Для характеристики Бога в учении Толстого Лодыженский использует записанное философом за несколько дней до смерти определение: «Бог есть то неограниченное Все, чего человек сознает себя ограниченной частью. Истинно существует только Бог. Человек есть проявление Его в веществе, времени и пространстве» [17; 143].

Лодыженский замечает, что данное представление о Боге не согласуется с христианским учением, согласно которому Бог остается богом, а человек -человеком. Единосущным богу является только Богочеловек Иисус Христос, несотворенный Бог. При этом человек не превращается в Бога, а только уподобляется Ему, по даруемой Им Благодати [8; 193].
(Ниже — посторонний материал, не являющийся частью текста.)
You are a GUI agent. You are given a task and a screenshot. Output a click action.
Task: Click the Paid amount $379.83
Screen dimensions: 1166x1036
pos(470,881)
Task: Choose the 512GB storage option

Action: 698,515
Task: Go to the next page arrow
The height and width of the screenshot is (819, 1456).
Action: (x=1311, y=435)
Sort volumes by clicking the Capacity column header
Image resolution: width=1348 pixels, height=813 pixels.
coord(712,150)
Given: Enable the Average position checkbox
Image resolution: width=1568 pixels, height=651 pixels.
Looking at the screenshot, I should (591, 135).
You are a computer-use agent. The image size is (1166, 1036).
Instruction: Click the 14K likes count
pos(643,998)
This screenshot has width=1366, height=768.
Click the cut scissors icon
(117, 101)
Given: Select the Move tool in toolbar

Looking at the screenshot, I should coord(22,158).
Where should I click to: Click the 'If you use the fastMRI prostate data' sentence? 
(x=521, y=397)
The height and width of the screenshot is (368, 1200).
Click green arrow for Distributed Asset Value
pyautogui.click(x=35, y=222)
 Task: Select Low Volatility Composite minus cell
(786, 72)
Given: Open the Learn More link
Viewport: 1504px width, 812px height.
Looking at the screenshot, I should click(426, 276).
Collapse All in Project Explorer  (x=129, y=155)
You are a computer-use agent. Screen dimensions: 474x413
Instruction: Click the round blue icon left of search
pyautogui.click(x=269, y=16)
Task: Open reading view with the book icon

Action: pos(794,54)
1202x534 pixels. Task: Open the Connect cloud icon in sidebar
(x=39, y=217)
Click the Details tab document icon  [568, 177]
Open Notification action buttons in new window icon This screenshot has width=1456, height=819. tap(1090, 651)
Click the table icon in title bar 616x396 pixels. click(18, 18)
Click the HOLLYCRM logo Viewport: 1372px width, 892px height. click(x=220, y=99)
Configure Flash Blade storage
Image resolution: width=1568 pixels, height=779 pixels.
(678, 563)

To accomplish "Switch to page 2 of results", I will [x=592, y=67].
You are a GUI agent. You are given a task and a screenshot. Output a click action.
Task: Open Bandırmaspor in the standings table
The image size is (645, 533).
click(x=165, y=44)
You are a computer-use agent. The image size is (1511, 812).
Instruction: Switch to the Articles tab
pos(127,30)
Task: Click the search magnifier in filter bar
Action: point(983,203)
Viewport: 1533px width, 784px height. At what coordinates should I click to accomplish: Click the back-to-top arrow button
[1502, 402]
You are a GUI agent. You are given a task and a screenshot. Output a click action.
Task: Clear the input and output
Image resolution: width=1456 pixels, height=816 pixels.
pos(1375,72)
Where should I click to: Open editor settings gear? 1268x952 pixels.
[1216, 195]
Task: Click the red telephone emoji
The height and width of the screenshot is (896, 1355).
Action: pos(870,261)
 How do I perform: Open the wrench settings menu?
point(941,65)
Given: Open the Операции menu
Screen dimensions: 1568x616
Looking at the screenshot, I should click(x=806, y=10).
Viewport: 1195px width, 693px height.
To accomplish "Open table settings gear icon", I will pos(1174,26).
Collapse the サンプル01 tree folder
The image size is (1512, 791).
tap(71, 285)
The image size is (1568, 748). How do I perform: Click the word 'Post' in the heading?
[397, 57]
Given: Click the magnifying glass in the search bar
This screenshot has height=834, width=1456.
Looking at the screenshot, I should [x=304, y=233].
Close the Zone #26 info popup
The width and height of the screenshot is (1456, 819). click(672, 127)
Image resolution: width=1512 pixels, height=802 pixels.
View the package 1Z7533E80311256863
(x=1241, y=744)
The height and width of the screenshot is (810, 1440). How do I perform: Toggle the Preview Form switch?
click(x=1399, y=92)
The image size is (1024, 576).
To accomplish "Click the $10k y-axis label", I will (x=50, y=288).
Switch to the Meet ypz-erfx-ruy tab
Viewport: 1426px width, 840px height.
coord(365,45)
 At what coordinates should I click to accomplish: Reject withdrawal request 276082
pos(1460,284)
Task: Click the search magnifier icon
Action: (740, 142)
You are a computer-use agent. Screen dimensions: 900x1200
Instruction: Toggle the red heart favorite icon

«Для Толстого, - пишет А.А. Гусейнов, - понятие Бога было человеческим понятием, которое должно было выдержать проверку судом человеческого опыта и разума, оно выражает то, что мы, люди, можем чувствовать и знать о Боге, но никак не то, что Бог думает о людях и мире» [3; 281].

Лодыженский подчеркивает смешение у Толстого понятий любви и желания блага всему существующему, которыми последний обозначает Бога в человеке. Желание блага всему существующему, по мысли Лодыженского, является чисто рассудочным восприятием нравственного закона и подчинением человека данному закону, в то время как любовь, как её понимали христианские подвижники, представляет собой «глубочайшую эмоцию».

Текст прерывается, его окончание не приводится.